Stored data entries
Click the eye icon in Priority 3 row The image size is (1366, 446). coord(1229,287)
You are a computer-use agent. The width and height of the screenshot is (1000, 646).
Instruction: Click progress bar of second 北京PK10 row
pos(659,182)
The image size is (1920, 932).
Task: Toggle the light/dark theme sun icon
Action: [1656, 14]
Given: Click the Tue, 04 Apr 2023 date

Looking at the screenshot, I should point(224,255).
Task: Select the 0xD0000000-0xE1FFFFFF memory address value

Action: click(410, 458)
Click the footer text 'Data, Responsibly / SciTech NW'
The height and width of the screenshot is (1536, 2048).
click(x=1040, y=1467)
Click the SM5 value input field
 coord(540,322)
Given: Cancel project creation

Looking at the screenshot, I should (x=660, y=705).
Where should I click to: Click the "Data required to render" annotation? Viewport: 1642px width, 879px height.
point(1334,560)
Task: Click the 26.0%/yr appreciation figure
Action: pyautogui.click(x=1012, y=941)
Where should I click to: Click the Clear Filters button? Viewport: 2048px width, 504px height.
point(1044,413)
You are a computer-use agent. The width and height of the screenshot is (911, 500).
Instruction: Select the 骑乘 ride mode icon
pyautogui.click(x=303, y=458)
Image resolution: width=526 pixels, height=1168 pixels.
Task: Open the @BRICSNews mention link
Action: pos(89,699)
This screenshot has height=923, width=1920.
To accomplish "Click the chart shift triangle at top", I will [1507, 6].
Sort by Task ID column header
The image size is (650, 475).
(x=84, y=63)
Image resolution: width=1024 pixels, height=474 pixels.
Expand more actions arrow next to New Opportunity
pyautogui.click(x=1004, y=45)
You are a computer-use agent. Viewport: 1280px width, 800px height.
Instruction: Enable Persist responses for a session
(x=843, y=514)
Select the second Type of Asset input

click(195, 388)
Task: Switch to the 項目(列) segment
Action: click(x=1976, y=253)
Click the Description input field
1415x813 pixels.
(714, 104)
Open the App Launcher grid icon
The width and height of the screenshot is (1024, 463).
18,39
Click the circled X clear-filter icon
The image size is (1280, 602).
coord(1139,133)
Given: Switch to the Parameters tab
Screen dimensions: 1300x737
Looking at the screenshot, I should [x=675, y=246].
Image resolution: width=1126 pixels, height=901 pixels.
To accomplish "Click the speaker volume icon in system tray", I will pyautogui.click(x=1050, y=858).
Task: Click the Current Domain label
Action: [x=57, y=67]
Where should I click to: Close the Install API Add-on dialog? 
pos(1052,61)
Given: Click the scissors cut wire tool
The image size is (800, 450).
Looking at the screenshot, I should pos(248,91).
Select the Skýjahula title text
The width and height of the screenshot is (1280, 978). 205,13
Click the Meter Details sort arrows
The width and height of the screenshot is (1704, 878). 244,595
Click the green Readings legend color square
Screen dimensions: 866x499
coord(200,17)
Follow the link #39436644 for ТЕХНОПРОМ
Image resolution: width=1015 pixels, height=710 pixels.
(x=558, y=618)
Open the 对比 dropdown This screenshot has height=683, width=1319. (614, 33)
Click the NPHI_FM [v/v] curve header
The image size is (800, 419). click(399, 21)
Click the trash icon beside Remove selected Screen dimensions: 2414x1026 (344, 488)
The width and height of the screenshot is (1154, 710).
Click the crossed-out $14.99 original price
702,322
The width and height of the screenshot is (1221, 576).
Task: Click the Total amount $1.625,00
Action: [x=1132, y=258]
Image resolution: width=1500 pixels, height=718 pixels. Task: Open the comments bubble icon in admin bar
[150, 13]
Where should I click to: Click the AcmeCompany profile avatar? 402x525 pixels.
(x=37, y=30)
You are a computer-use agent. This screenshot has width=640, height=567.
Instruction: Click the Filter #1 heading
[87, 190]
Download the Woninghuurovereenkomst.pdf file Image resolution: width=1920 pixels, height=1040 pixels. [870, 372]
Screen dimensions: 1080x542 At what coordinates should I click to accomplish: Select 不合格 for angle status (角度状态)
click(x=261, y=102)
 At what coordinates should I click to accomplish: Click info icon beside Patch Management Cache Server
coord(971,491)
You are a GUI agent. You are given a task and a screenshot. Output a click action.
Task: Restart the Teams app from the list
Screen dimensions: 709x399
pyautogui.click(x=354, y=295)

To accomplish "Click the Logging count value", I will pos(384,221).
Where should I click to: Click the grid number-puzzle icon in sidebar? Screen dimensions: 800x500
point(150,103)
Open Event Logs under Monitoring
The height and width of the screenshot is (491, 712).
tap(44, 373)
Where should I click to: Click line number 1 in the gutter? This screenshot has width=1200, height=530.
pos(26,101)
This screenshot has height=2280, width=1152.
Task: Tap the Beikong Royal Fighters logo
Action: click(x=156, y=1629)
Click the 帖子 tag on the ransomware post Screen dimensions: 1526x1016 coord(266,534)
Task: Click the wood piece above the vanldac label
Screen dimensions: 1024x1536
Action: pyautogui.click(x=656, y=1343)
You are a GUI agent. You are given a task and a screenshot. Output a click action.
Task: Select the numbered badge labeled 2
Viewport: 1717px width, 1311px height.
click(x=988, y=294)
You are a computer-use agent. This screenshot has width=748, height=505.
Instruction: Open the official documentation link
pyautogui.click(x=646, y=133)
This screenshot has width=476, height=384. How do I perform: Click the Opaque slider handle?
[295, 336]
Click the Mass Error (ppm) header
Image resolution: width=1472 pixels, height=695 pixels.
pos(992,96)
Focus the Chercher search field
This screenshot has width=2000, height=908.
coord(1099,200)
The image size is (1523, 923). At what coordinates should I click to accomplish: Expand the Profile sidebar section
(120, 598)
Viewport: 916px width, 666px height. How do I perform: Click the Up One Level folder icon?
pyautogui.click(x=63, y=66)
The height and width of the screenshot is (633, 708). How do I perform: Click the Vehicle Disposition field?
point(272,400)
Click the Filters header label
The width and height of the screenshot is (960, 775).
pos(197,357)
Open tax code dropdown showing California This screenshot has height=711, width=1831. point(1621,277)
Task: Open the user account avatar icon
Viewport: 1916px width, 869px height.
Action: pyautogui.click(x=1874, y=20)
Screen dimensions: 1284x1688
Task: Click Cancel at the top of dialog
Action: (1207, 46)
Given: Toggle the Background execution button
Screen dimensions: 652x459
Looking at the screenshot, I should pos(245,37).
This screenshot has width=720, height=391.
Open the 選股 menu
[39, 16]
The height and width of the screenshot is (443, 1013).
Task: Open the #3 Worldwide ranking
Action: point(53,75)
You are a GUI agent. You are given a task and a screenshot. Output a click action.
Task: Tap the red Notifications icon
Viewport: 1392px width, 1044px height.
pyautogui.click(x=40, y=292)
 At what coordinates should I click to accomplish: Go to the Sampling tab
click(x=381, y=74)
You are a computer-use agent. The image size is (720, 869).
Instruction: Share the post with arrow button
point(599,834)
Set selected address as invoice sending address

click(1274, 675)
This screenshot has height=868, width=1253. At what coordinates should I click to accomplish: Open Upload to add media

- What you need to do
Write out each line above with the word "computer".

- Exercise result
You are a computer-use agent. The width and height of the screenshot is (1000, 646).
You are a computer-use agent. The width and height of the screenshot is (911, 500).
You are a computer-use agent. Viewport: 1280px width, 800px height.
You are a computer-use agent. This screenshot has width=640, height=567.
You are a computer-use agent. This screenshot has width=748, height=505.
You are a computer-use agent. The image size is (720, 869).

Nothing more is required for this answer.